Mientras estudiaba los ritmos alfa, beta y demás de cerebro, Gilbert empezó a interesarse por la música. estaba seguro de que existía alguna conexión entre los ritmos musicales y los mentales. Se propuso tocar música ante sus pacientes para analizar los efectos producidos en sus frecuencias cerebrales normales. Como era de esperar, los efectos fueron múltiples y los descubrimientos de Gilbert le llevaron a adentrarse en campos más filosóficos.
Sólo en una ocasión hablé con él extensamente sobre sus teorías. No porque fuera reservado -nunca he conocido a un científico que lo fuera, pensándolo bien-, sino porque no le gustaba discutir sobre su trabajo hasta saber a dónde le iba a llevar. Pero lo que dijo fue suficiente para demostrar que había abierto un campo muy interesante y, en consecuencia, me propuse ayudarle. Mi empresa suministró parte del equipo y yo no me mostré reacio a obtener un pequeño beneficio marginal. Se me ocurrió que si las teorías de Gilbert funcionaban, iba a necesitar un representante en menos que canta un gallo...
Porque lo que Gilbert intentaba hacer era encontrar el fundamento científico para llegar a una teoría sobre las canciones de éxito. Por supuesto, no pensaba sobre el asunto en estos términos: él lo consideraba como un simple proyecto de investigación y su única ambición consistía en publicar su trabajo en las Actas de la Asociación de Física. Pero yo reconocí las implicaciones financieras en seguida. Eran asombrosas.
Gilbert estaba seguro de que una melodía o una canción de moda impresiona la mente porque, de algún modo, se adapta a los ritmos eléctricos fundamentales del cerebro. Utilizaba una analogía para explicarlo: "Es como meter una llave en una cerradura. Las guardas de una tienen que acoplarse a las de la otra para que funcione."
Enfocó el problema desde dos ángulos. En primer lugar, recogió cientos de melodías populares y clásicas y analizó su estructura -o, como él decía-, su morfología.

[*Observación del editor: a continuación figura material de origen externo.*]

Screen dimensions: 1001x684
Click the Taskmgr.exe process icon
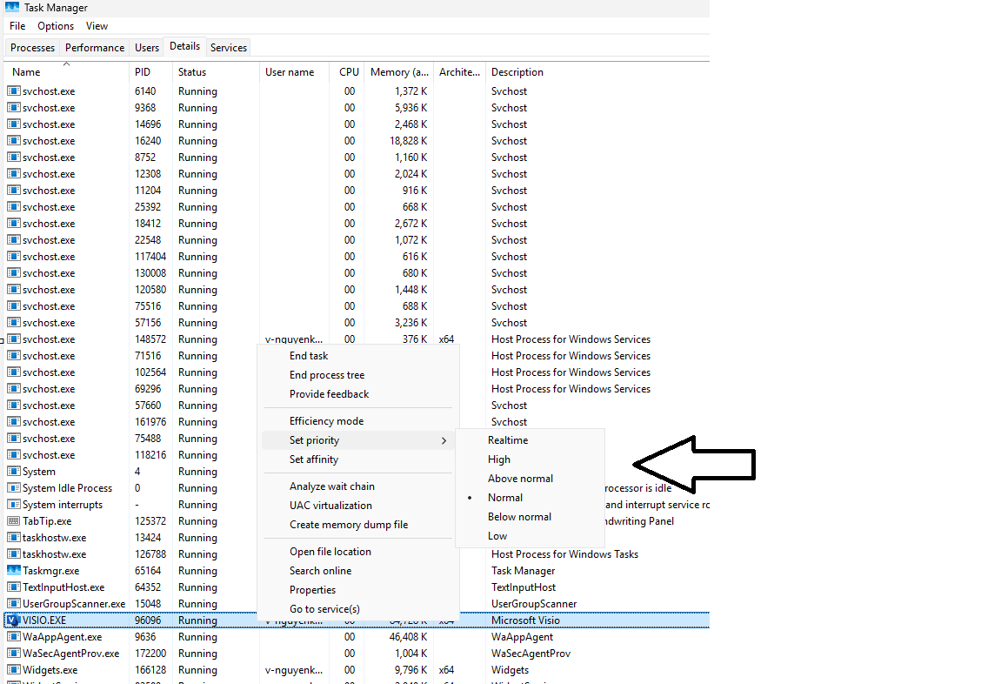12,570
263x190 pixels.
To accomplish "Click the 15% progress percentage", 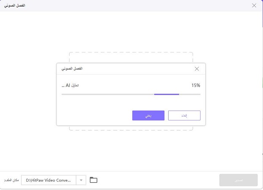I will click(196, 85).
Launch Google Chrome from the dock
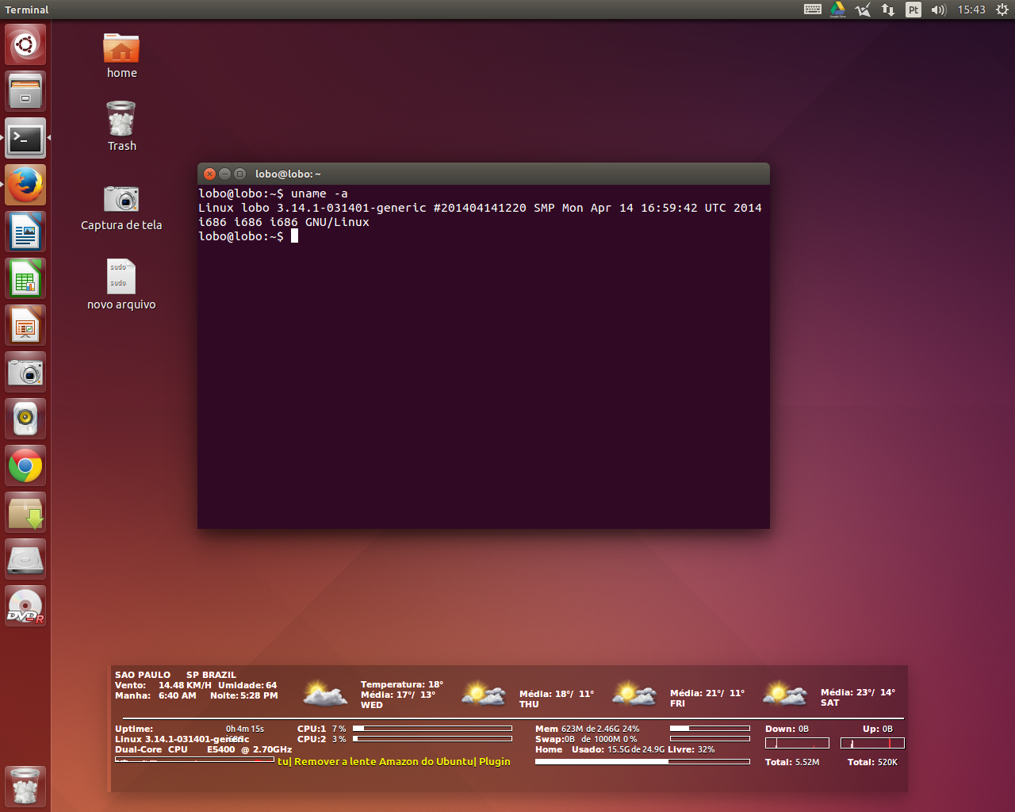1015x812 pixels. [25, 465]
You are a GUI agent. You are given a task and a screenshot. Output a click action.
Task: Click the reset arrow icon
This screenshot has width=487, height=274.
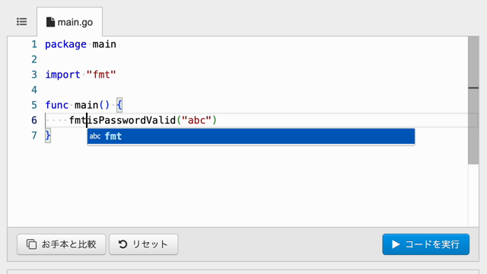[x=123, y=244]
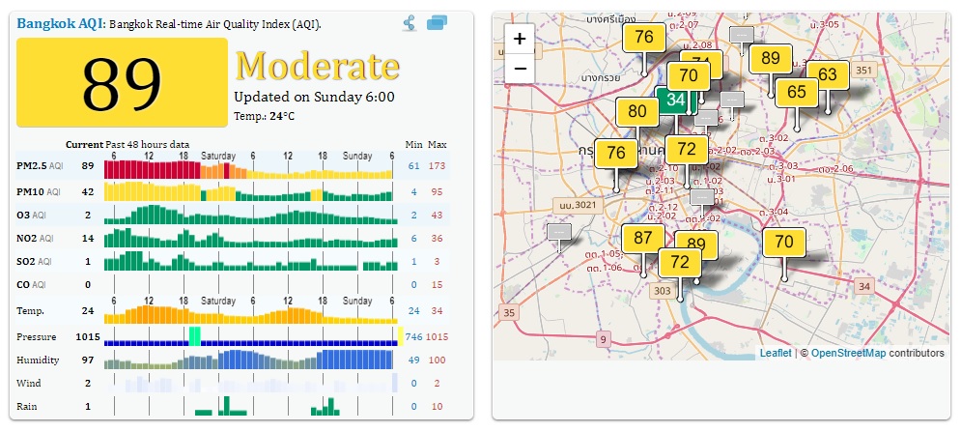This screenshot has width=961, height=432.
Task: Open the Bangkok AQI title link
Action: point(60,23)
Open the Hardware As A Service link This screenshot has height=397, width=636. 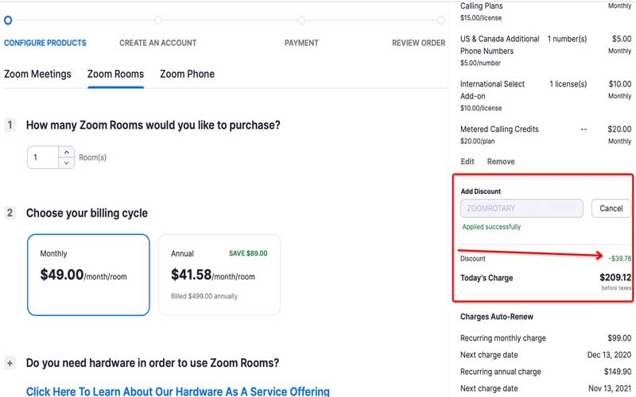click(x=177, y=391)
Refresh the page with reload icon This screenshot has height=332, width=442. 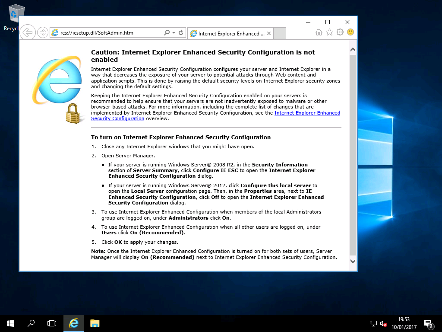click(x=181, y=32)
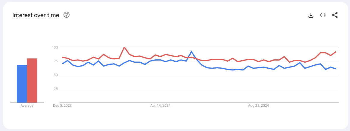The image size is (350, 131).
Task: Click the 25 value on the y-axis
Action: coord(55,89)
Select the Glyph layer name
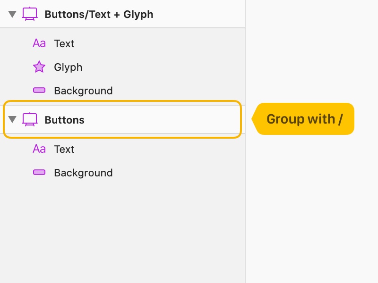Viewport: 378px width, 283px height. tap(68, 67)
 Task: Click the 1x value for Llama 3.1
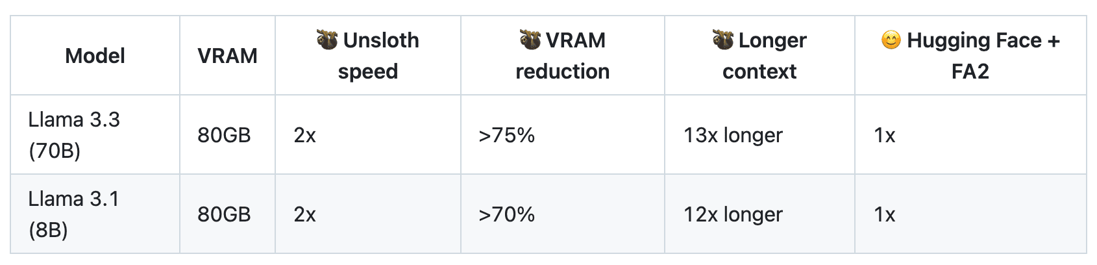[884, 214]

Un analizador de armonías realizaba esta operación automáticamente, clasificando las frecuencias. Por supuesto, era mucho más complicado, pero estoy seguro de que habréis entendido la idea básica.

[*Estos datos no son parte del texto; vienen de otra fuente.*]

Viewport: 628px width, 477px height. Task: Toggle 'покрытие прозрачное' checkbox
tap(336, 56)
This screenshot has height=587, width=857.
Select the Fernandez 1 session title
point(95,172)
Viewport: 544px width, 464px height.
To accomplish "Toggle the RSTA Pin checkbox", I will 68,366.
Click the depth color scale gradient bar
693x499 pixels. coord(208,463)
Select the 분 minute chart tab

Al mismo tiempo, trataba de ver la adecuación entre las ondas resultantes y las vibraciones eléctricas naturales del cerebro. La teoría de Gilbert consistía -y aquí nos adentramos en aguas filosóficas más profundas- en que todas las melodías existentes son aproximaciones burdas a una melodía ideal. Los músicos de todos los tiempos la han buscado a ciegas, porque ignoraban la relación entre música y mente. Una vez revelada esta relación, sería posible descubrir la Melodía Ideal.
-¡Eh! -exclamó John Christopher-. Eso es una refundición de la teoría platónica de los Arquetipos. Ya se sabe: todos los objetos del mundo material son burdas copias de la silla o la mesa, o lo que sea, ideales. Así que tu amigo buscaba la melodía ideal. ¿La encontró?
-Lo sabrás a su debido tiempo -prosiguió Harry sin inmutarse-. Gilbert tardó un año en completar el análisis, y a continuación comenzó con la síntesis. Para entendernos: fabricó una máquina capaz de construir modelos de sonidos, automáticamente, acordes con las leyes que había descubierto. Tenía montones de osciladores y mezcladores; en realidad, lo que hizo fue modificar un órgano electrónico ordinario para esta parte del aparato, controlado por la máquina compositora. De esta forma tan infantil con que los científicos bautizan a sus vástagos, llamó al invento "Ludwig".
Se entendería mejor el funcionamiento de Ludwig si se le concibe como una especie de kaleidoscopio sonoro, en lugar de visual. Pero el kaleidoscopio obedecía a unas ciertas leyes, y esas leyes -al menos Gilbert así lo creía- estaban basadas en la estructura fundamental de la mente humana. Con los arreglos necesarios, Ludwig llegaría, tarde o temprano, a encontrar la Melodía Ideal a través de todos los modelos musicales posibles.»